The implementations should be general in the sense that they should work for all data sets with nominal attributes and nominal class labels. Our convention is that the last attribute of the attribute declarations is the class label.

Tasks:

We will design and implement a class hierarchy for classifiers for this and subsequent projects. Methods common to all classifiers include
- Performance classify( DataSet )
- int classify( Example )
- void train( DataSet )
Implement k-NN as the class IBk. Derive IBk from Classifier. Your implementation does not have to use a heap, but the data structure you use to determine the k-closest neighbors must use O(k) space. The implementation of k-NN should process the command-line switch -k to let users specify the value of k. Use 3 as the default.
Implement naive Bayes as the class NaiveBayes. Derive NaiveBayes from Classifier. It should use add-one smoothing for nominal attributes. Implement Estimator and derive CategoricalEstimator. The derived class must implement methods that add values to the estimator and get the probability of values.
Implement the Evaluator class that evaluates the performance of any Classifier using training and testing sets or using k-fold cross-validation. Use the option -x to let users specify the number of folds, with 10 as the default. Use the option -s to let users specify a seed for the random-number generator.
It is important to let uses specify a seed for the random-number generator we use to randomly select a set of examples for training and testing. It is often the case that we want to reproduce exactly an experiment. If we use the same seed to initialize the random-number generator, then the implementation will select the same examples for training and testing, which lets us reproduce the same experiment.
To achieve this behavior, the Evaluator should process its options. If -s is present in the options, then Evaluator.setOptions should use the specified seed to seed the random-number generator. If no such option is present, then Evaluator should seed the random-number generator using the default random seed. Then Evaluator must pass the random-number generator to the objects that need to use it to randomly-select examples, such as DataSet.
To help you get started, I put some class and method declarations in p2.zip.
Implement two separate executables: NaiveBayes and IBk. No windows. No menus. No prompts. Just do it.
The logic of each executable should be as follows. The user must provide a training set using the -t switch; a testing set is optional. If the user runs a learner and provides only a training set, then the program should evaluate the method on the training set using cross-validation and output the results. Naturally, the user can use the -x switch to change the default number of folds. The output should consist of the average accuracy and some measure of dispersion, such as variance, standard error, or a 95% confidence interval.
Otherwise, if the user provides training and testing sets using the -t and -T switches, respectively, then the program should build a model from the training set, evaluate it on the testing set, and output the results. The output should consist of the accuracy.

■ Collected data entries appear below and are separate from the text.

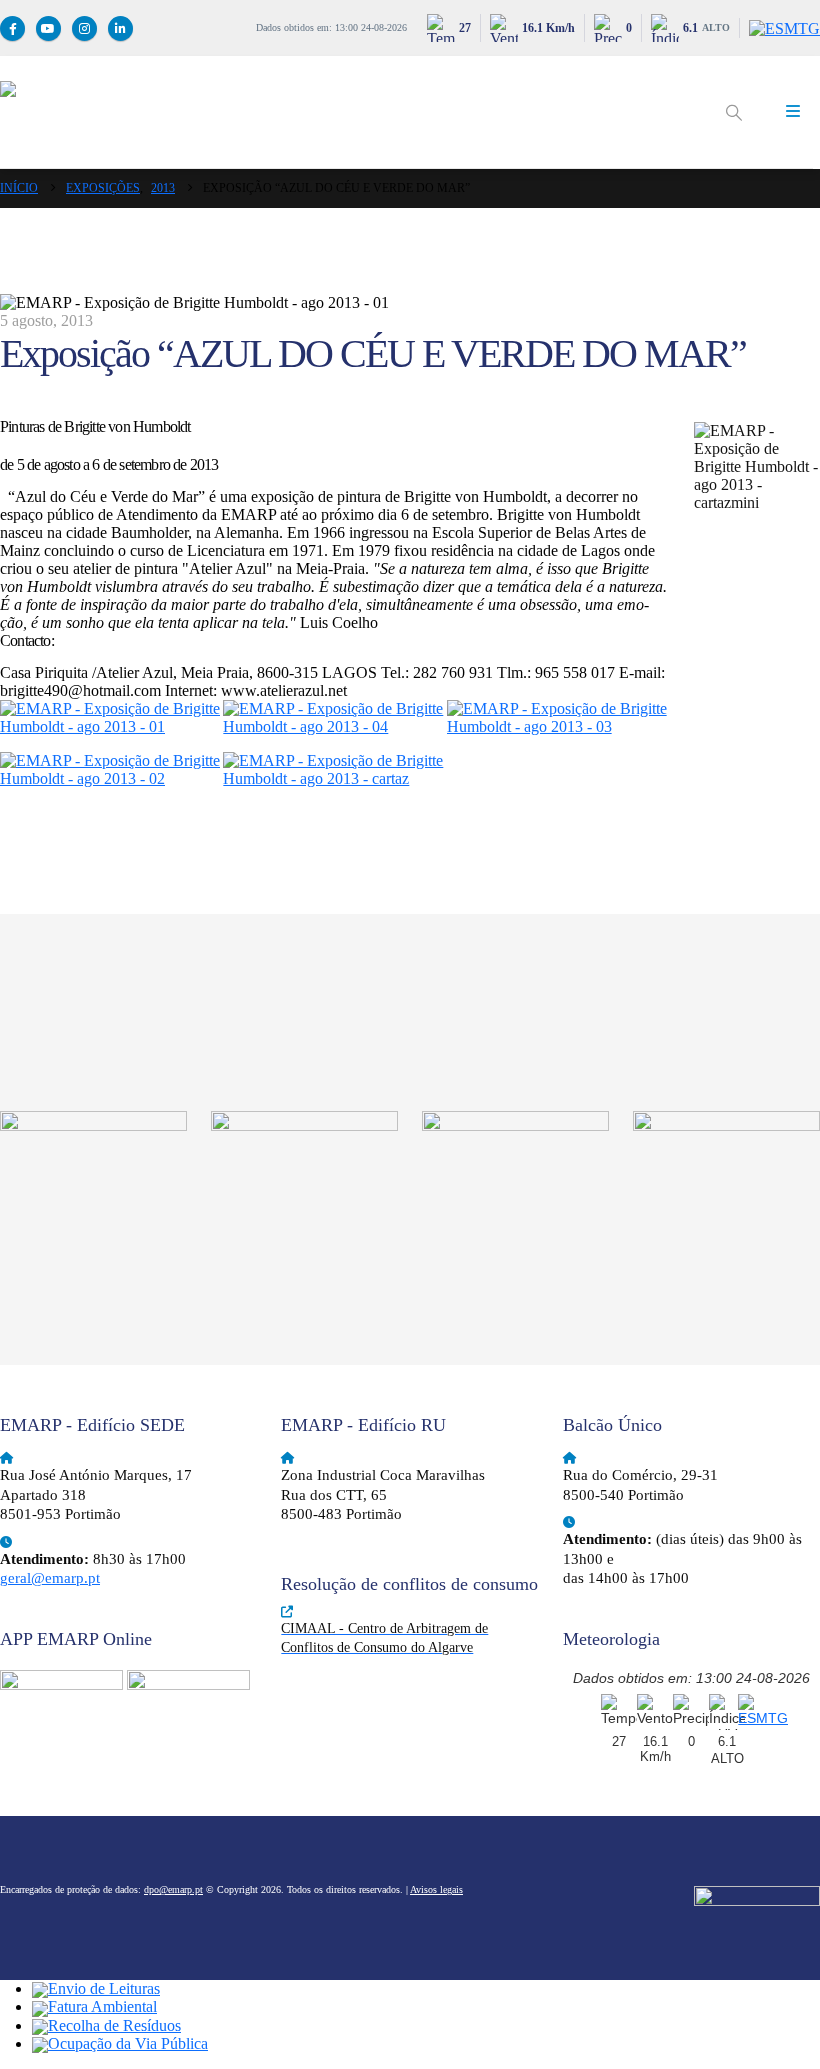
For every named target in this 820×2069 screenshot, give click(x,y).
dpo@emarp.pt (173, 1889)
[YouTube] (48, 28)
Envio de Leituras (104, 1988)
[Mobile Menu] (793, 112)
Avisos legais (436, 1889)
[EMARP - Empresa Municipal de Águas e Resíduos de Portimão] (350, 112)
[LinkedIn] (120, 28)
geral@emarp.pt (50, 1578)
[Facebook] (12, 28)
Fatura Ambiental (102, 2006)
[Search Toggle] (733, 113)
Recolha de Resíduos (114, 2025)
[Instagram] (84, 28)
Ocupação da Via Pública (128, 2043)
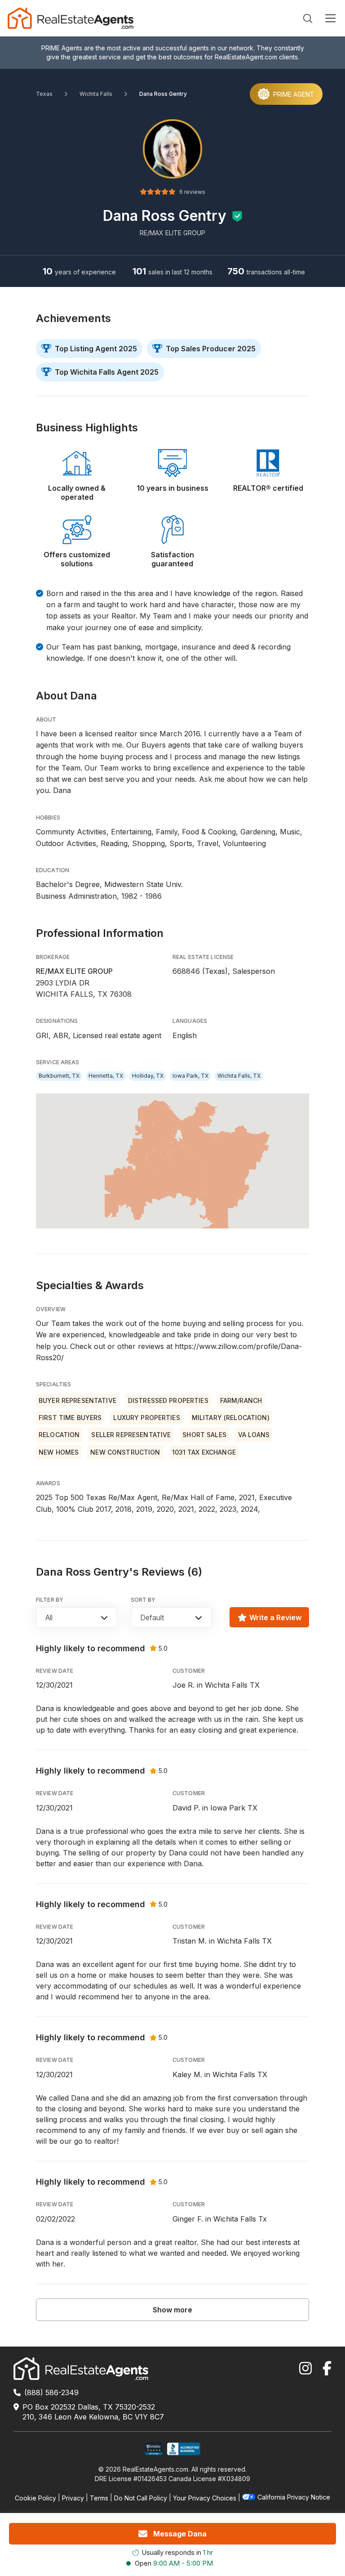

Instructions for Submission

In a file named HONOR, please include the statement:

In accordance with the class policies and Georgetown's Honor System,
I certify that, with the exceptions of the class resources and those
items noted below, I have neither given nor received any assistance
on this project.

Name
NetID

Include this file in your zip file submit.zip.

Submit p2 exactly like you submitted p1. Make sure you remove all debugging output before submitting.

Plan B

If Autolab is down, upload your zip file to Canvas.